Her approach to art appreciation was more convincing than mine.
“I’m sorry I lied to you,” I said. “About your father. When I told you he was dead I only meant to spare you the knowledge of who and what he was. To protect you from the truth.”
“He’s dead now,” she said. “At least, I hope he is. I mean, that was certainly my intention. To kill this evil bastard.”
I supposed she had shot him because she’d believed exactly what I’d told her, which was that her father was dead, and that she’d assumed the man in her house was an impostor. He must have scared her. Something like that. I don’t know. People have been murdered for a lot less than that.
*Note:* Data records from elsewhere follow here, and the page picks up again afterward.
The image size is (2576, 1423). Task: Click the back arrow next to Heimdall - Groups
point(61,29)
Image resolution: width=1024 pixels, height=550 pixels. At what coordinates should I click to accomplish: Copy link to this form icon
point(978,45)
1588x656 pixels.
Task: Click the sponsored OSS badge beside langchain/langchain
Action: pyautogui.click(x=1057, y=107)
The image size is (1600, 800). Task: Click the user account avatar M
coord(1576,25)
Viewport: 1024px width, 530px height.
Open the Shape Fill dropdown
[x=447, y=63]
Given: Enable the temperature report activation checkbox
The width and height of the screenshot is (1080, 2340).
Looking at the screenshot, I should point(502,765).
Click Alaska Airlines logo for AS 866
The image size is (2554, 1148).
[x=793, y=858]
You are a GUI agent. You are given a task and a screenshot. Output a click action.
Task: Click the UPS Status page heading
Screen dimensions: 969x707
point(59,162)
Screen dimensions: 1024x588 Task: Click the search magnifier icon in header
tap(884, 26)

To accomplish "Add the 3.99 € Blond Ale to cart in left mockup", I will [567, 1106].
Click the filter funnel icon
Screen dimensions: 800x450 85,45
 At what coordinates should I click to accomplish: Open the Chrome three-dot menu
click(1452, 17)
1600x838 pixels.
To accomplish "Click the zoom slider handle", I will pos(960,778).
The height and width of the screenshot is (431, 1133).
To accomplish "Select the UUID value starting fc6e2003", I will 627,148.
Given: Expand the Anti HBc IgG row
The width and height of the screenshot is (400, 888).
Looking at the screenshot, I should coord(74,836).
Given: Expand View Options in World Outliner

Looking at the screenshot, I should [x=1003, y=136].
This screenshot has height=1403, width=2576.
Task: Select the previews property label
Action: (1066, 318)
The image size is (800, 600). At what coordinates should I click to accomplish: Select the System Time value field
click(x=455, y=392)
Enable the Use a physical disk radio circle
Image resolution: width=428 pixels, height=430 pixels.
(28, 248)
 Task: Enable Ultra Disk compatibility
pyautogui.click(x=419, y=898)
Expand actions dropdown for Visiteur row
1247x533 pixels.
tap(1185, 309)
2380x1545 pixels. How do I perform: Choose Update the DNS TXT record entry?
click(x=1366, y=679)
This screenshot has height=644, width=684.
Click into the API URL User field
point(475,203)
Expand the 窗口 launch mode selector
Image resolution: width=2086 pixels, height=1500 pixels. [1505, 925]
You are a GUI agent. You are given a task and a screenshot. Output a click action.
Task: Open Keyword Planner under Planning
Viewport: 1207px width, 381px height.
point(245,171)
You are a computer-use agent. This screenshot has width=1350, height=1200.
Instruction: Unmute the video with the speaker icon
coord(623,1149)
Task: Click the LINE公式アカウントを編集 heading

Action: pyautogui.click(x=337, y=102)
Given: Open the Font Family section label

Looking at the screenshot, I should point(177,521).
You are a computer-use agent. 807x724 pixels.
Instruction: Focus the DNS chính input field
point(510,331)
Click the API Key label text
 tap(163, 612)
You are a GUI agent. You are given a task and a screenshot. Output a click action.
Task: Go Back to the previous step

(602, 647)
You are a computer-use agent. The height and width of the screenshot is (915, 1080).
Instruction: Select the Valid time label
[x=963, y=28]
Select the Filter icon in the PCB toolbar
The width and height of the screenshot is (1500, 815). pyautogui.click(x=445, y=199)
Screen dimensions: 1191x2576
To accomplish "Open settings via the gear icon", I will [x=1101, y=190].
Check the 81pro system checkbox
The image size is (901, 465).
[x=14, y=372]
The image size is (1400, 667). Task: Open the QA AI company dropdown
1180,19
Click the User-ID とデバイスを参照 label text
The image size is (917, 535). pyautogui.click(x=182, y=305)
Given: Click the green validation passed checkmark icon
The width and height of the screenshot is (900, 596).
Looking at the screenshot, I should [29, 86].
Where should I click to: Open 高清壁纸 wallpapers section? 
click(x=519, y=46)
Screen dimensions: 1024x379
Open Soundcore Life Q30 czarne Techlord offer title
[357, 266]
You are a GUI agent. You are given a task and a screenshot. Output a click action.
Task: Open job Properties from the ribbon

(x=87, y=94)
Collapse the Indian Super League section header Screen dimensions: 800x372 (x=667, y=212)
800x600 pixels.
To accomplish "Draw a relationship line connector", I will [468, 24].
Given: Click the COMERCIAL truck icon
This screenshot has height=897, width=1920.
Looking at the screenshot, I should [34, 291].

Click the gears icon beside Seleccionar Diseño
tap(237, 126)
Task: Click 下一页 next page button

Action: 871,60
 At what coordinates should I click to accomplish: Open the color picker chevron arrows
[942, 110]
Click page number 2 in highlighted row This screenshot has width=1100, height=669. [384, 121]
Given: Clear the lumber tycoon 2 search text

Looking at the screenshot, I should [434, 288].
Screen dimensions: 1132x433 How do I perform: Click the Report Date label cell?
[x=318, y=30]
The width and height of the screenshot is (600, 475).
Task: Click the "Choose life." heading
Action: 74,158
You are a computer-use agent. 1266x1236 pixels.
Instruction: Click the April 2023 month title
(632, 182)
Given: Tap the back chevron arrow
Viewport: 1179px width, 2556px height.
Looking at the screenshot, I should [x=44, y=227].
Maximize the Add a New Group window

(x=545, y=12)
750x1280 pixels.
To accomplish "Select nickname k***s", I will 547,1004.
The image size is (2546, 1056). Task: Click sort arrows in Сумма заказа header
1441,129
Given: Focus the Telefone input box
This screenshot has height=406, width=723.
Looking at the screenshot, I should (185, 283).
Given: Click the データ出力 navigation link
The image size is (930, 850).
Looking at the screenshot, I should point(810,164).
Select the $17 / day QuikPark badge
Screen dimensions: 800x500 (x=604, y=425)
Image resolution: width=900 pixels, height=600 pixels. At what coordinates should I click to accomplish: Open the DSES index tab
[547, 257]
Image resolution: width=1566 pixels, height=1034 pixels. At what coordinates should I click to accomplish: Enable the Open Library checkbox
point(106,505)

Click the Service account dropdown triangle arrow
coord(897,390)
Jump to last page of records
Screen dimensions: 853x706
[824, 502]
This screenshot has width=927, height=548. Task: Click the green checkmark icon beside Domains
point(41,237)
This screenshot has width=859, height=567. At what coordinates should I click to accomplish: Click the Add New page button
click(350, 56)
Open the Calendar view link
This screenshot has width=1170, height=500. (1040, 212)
I knelt to the side of the body with the least amount of blood on the carpet and pressed my fingers against the dead man’s neck, which was still warm to the touch. The hot metal grouped in his chest was making the shirt under his tunic smolder a little. Dark arterial blood was spreading quickly underneath him, like he was an animal lying on the floor of an abattoir.
“He’s dead all right,” I said, standing up again.
I had to admit that she’d made an excellent job of it. Colonel Dragan had cut his last throat and placed the last human head on his rockery at Jasenovac. If I was at all sad about what had happened it was only because no one should ever find themselves in a position where they end up killing their own father, no matter how terrible he might have been. You don’t ever get over something like that. And if that wasn’t bad enough, I could see that I now had the awful task of telling the woman I loved the unpalatable truth: that the man she had just shot and killed really was her own papa.